[Collected data]

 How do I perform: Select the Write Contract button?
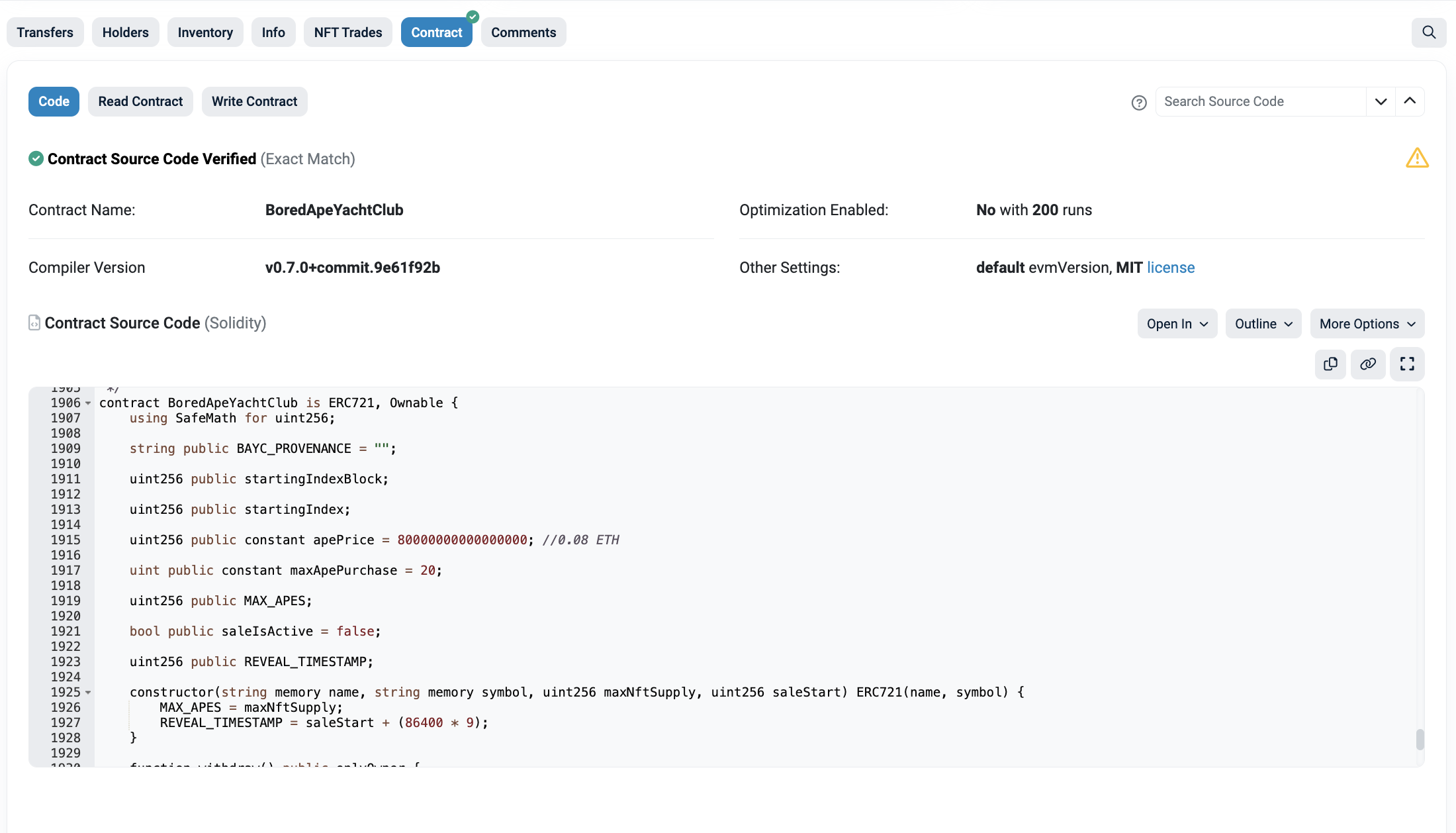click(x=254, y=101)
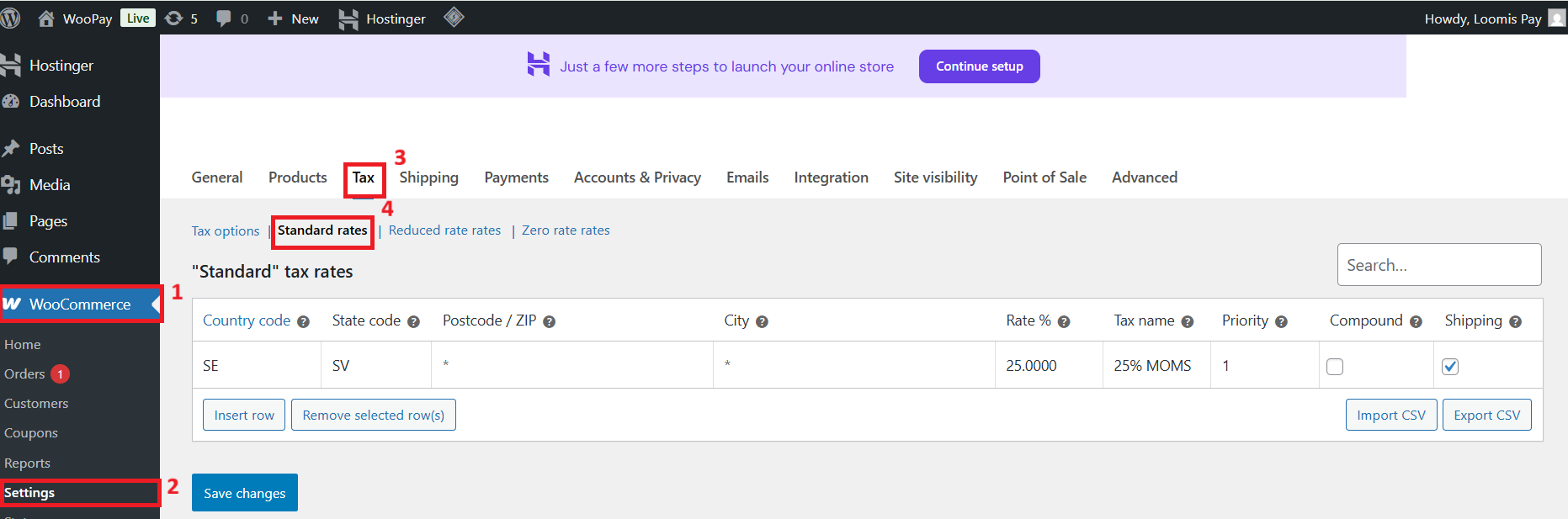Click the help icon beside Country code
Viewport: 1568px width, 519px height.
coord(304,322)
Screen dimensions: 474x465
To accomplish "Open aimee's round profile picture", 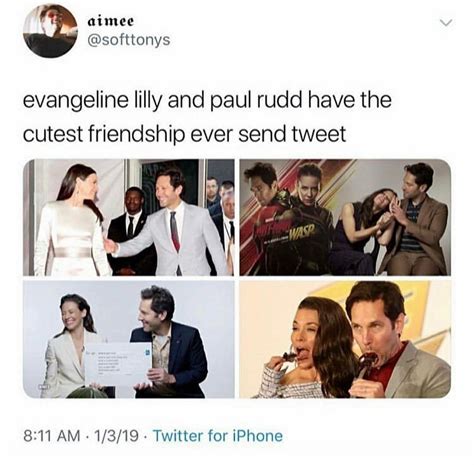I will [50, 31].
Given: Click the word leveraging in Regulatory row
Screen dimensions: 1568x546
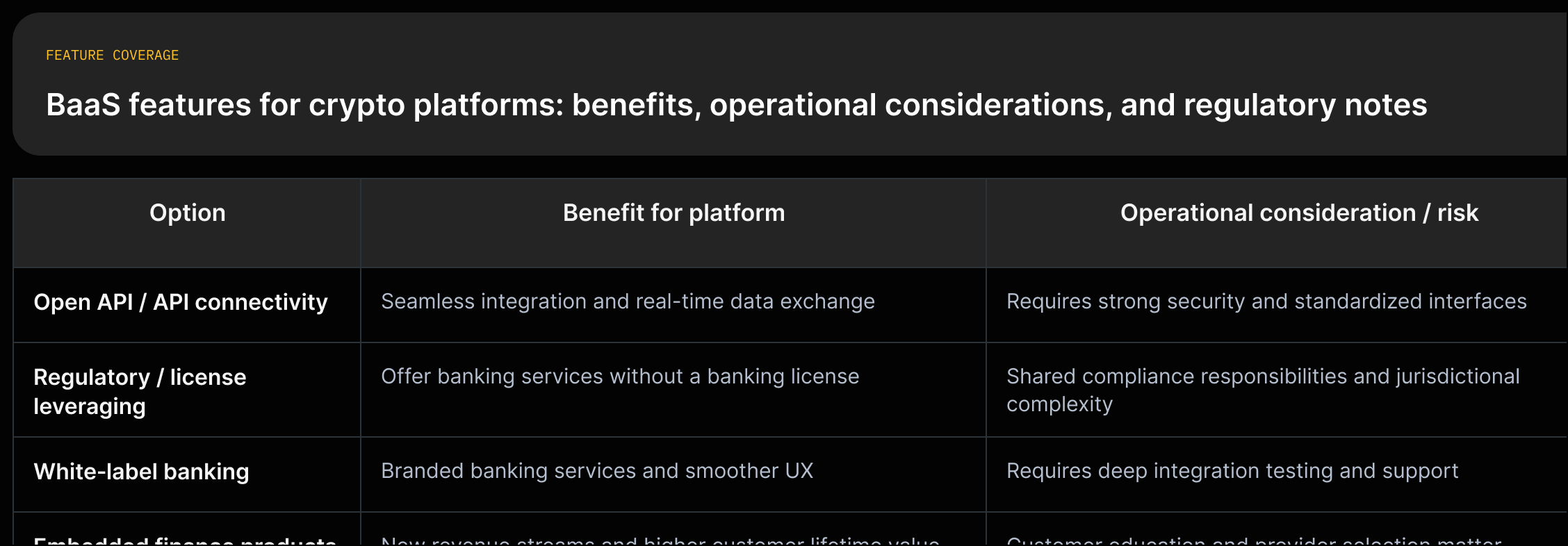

# STATED EXERCISE:
Edit the rows from the line containing "Given: Click the" through the last row by replacing "Regulatory" with "Compliance" and leaving everything else the same. Leave the pictures out of your answer.

# EXERCISE ANSWER:
Given: Click the word leveraging in Compliance row
Screen dimensions: 1568x546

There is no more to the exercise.